### Required action 1
In the Firefly Festival post, where was the Firefly Festival held?
### Required action 2
Return the part of the Firefly Festival post starting with "Although the festival" and going on through "the back alleys.".
### Required action 3
Carry the Firefly Festival post further, picking up after its final sentence.

### Text excerpt
■ ■ ■
What a week it has been!

My last post mainly concerned the Tokasan Yukata Festival which was going on all last weekend in Hiroshima. However, a second, much lesser known festival – the Firefly Festival – was occurring simultaneously, far away from the hustle and bustle of the city in a little park outside of the Hiroshima Airport. A wonderful lady who does office work for our lab group invited me to go to the festival with her and her daughter on Sunday evening, and I gladly accepted. The festival ended up consisting of a live, sunset performance of traditional Japanese music followed by a meandering through the park to look at the many species of fireflies found there.


Although the festival was enchanting, to say the least, I most enjoyed getting to know my host and her family. Upon setting foot in her car, I was greeted by an onslaught of Beatle’s music coming from the stereo, and when I inquired further I was intrigued to hear that it was the family’s favorite band and that their daughter had taken up the drums in the hopes of one day being able to play some classic rock. Good musical taste – and good taste in general – seems to be a common theme here in Japan. My friend from lab who drove me to the train station was jamming out to Queen in his car, and in Shibuya shops were blasting Daft Punk down the main streets and playing classic rock music in the ramen restaurants in the back alleys.
■ ■ ■
### The data
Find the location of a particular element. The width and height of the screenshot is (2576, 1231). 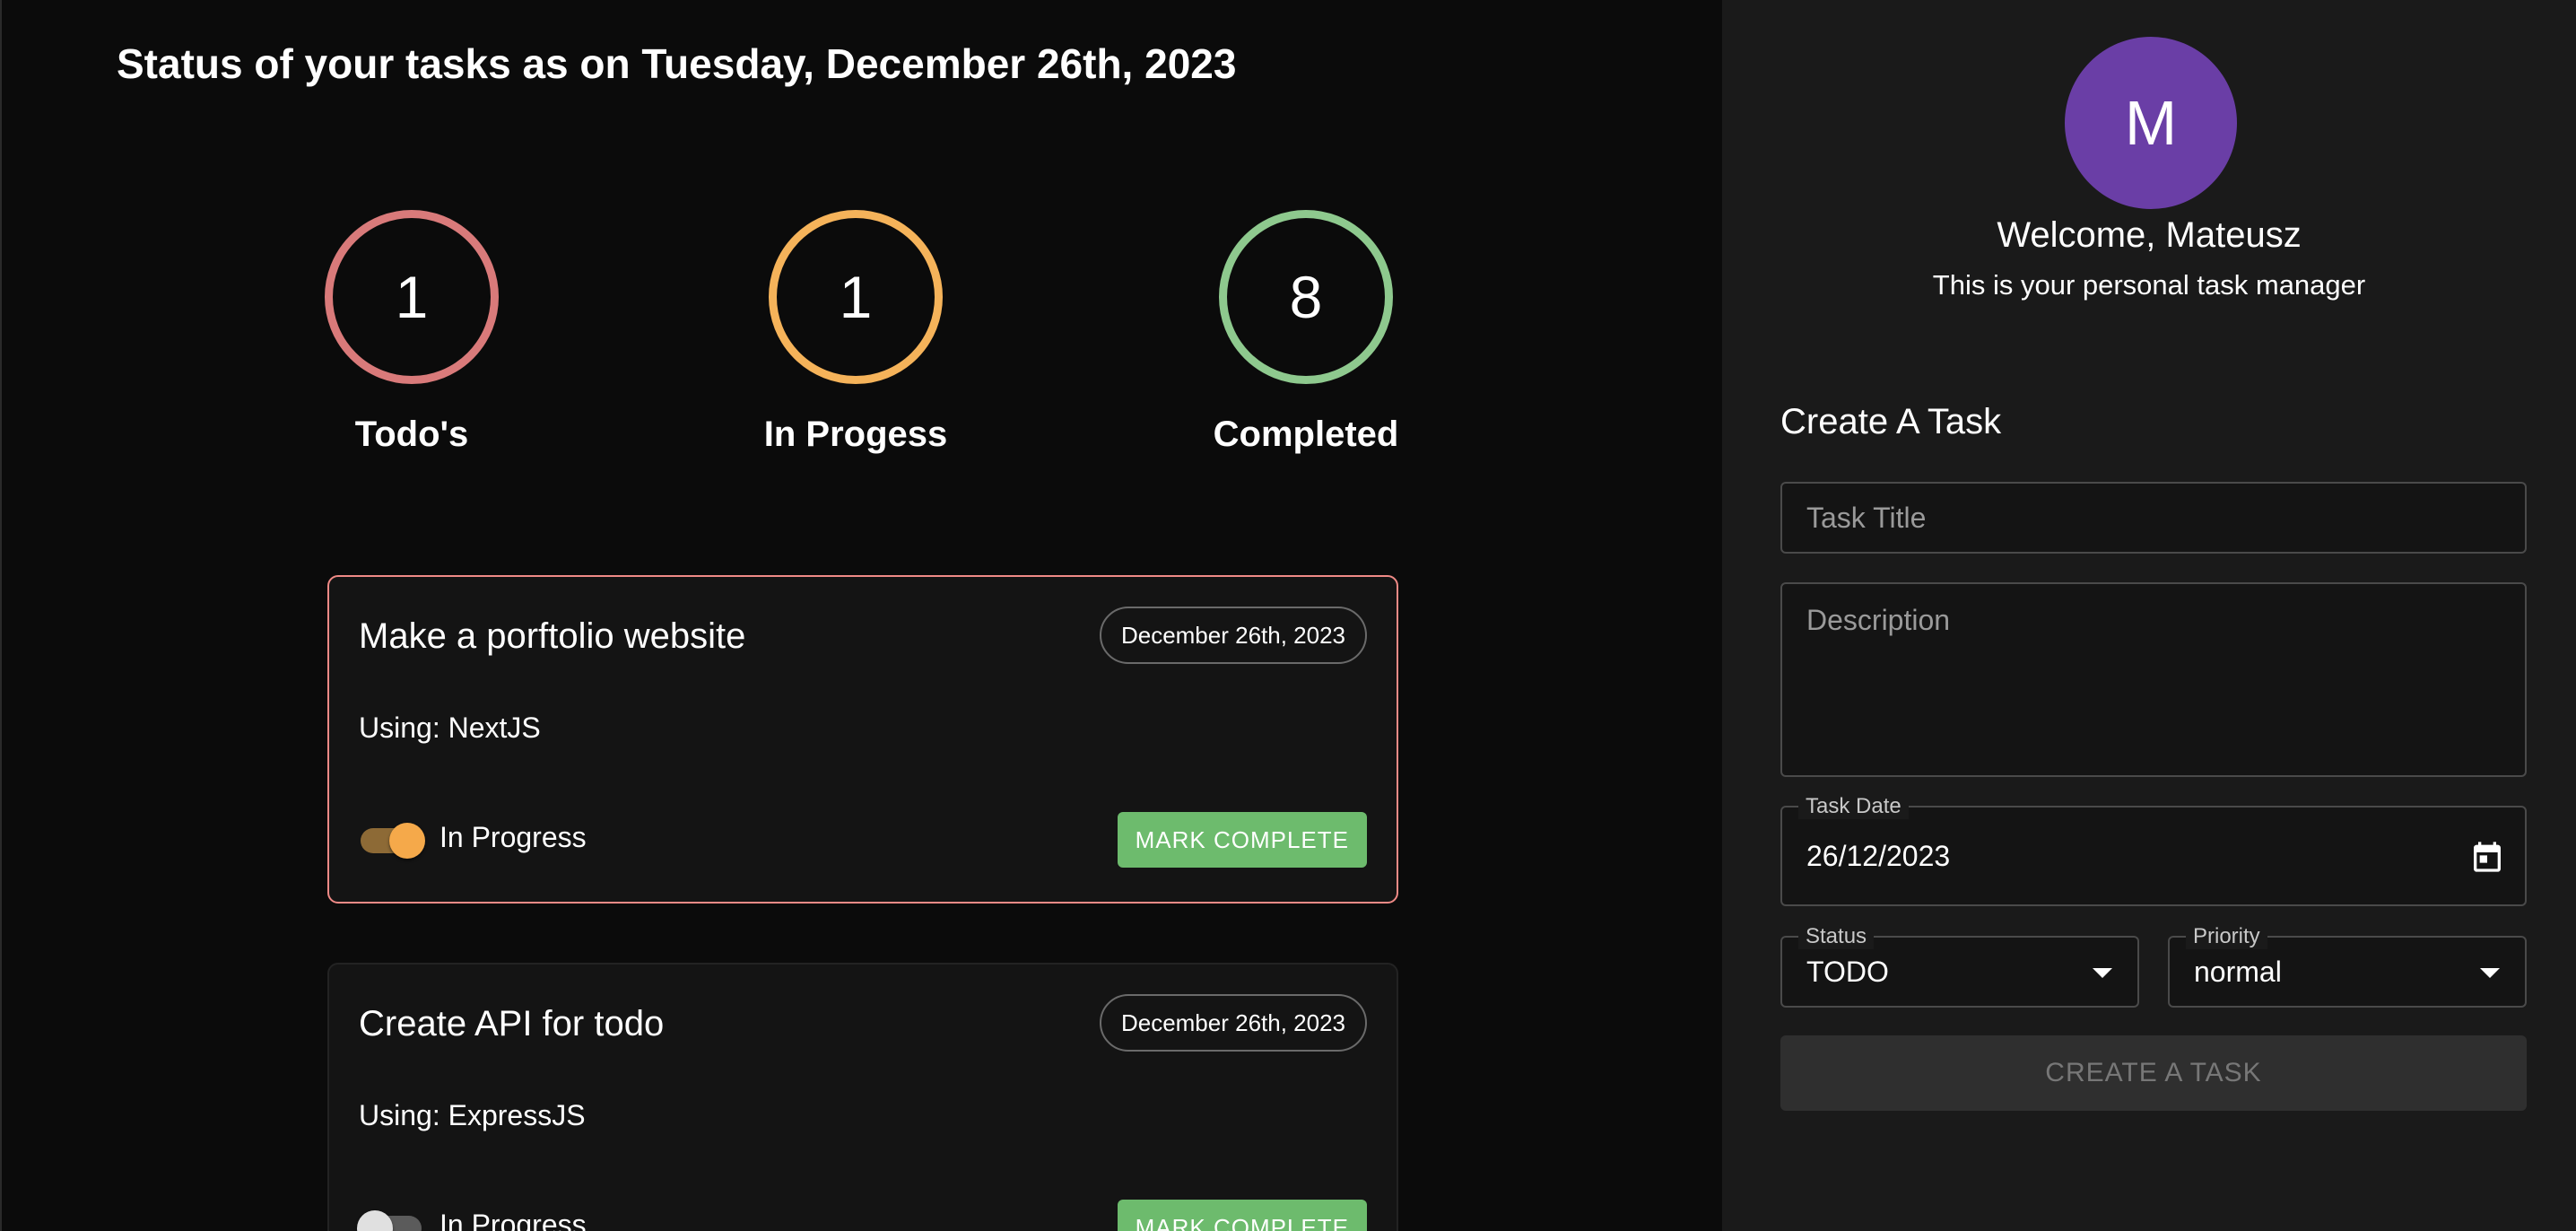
■ ■ ■
### Written answer 1
In a little park outside of the Hiroshima Airport.

### Written answer 2
Although the festival was enchanting, to say the least, I most enjoyed getting to know my host and her family. Upon setting foot in her car, I was greeted by an onslaught of Beatle’s music coming from the stereo, and when I inquired further I was intrigued to hear that it was the family’s favorite band and that their daughter had taken up the drums in the hopes of one day being able to play some classic rock. Good musical taste – and good taste in general – seems to be a common theme here in Japan. My friend from lab who drove me to the train station was jamming out to Queen in his car, and in Shibuya shops were blasting Daft Punk down the main streets and playing classic rock music in the ramen restaurants in the back alleys.

### Written answer 3
Going back to the family I went to the festival with, as we were getting to know one other, the mother asked me a rather general question that ended up really making me think.

The question, simply put, was “Why did you want to come to Japan?”

If you happened to read the very first entry of this blog, I mentioned there that my interest in Japan was spurred on by a thirst to learn about cultural differences and a desire to visit the place that anime was born. This answer, occurring to me after several minutes of thought when I was trying to think of a good introductory statement for my blog, was similar yet, at the same time, quite different from the answer that I came up with on the spot. I merely stated this second time that, when I was fourteen, I saw an anime called Death Note and liked it because it subtly showed a very interesting relationship between two very powerful people, best friends because of their similarities and worst enemies because of their ideals. As I continued watching anime I realized that this was a common theme and I wanted to experience the culture that obviously spent a lot of time thinking about this interesting subject. She smiled and replied that, yes, such a storyline was very Japanese.

After further thought on the subject, however, I noted some rather funny ironies in my answer and began to truly delve into the rather deep question of why I had wanted to travel to Japan in the first place. As an aside, I am going to briefly share my thoughts on the matter because I believe they have become this blog’s newly realized theme!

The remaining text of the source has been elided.